The dialogue – grim though it sounds – is typical Hollywood spiel in a movie that sees Goodspeed team up with an ex-con (Sean Connery) to stop renegade general (Ed Harris) from launching a chemical attack from Alcatraz against San Francisco.
Described by Variety magazine as having gaping holes and jaw-dropping improbabilities, The Rock nonetheless almost went on to fool what should have been an altogether tougher critic: the British secret service.
One of the revelations in the Chilcot Report describes how a source described to Foreign Secretary Jack Straw as genuine with direct access in Iraq almost fooled MI6 into believing Saddam Hussein possessed similar weapons to those dreamt up by filmmaker Michael Bay.
In early October, questions were raised with SIS about the mention of glass containers in the 23 September 2002 report 47, the report said.
However, it was pointed out that glass containers were not typically used in chemical munitions; and that a popular movie (The Rock) had inaccurately depicted nerve agents being carried in glass beads or spheres.
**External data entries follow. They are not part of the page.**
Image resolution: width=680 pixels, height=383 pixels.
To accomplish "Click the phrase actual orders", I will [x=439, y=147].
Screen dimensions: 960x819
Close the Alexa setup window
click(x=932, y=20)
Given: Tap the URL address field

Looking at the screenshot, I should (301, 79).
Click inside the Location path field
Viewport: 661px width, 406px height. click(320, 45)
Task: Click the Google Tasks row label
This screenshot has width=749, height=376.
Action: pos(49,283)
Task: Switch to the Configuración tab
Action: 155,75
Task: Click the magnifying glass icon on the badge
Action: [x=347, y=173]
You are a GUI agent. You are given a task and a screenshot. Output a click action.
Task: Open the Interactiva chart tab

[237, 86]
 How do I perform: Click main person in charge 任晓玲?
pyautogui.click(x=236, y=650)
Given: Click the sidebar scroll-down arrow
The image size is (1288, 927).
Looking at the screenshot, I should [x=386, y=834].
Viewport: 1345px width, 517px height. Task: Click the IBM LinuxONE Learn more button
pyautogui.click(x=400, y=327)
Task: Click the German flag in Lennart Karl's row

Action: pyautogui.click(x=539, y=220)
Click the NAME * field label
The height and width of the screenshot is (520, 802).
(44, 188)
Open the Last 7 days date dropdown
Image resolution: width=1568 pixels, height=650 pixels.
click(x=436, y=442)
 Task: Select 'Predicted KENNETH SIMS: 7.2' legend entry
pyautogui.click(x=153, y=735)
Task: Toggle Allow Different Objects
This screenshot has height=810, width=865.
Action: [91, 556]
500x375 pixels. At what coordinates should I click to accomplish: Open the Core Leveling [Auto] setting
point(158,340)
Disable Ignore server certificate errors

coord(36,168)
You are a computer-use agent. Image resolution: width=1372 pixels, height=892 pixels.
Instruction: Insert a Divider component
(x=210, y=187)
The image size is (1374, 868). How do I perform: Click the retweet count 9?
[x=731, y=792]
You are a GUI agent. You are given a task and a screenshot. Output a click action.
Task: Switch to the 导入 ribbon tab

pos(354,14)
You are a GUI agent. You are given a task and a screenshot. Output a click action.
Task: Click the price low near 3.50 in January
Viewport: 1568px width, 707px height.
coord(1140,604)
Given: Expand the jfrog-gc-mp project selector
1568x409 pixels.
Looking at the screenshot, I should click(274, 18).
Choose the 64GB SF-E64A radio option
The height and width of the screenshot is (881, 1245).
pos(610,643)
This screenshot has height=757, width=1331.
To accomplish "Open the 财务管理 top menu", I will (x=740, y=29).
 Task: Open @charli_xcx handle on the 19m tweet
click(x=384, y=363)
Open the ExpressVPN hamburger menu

The secret service questioned about the use of the glass containers like those in The Rock and found there were some precedents for the use of glass containers.
However...the sources description of the device and its spherical glass contents was remarkably similar to the fictional chemical weapon portrayed in the film The Rock, Chilcot concluded.
In the end suspicion grew and the evidence was discarded because the main source may not have written up the intelligence in the manner which was being claimed for him.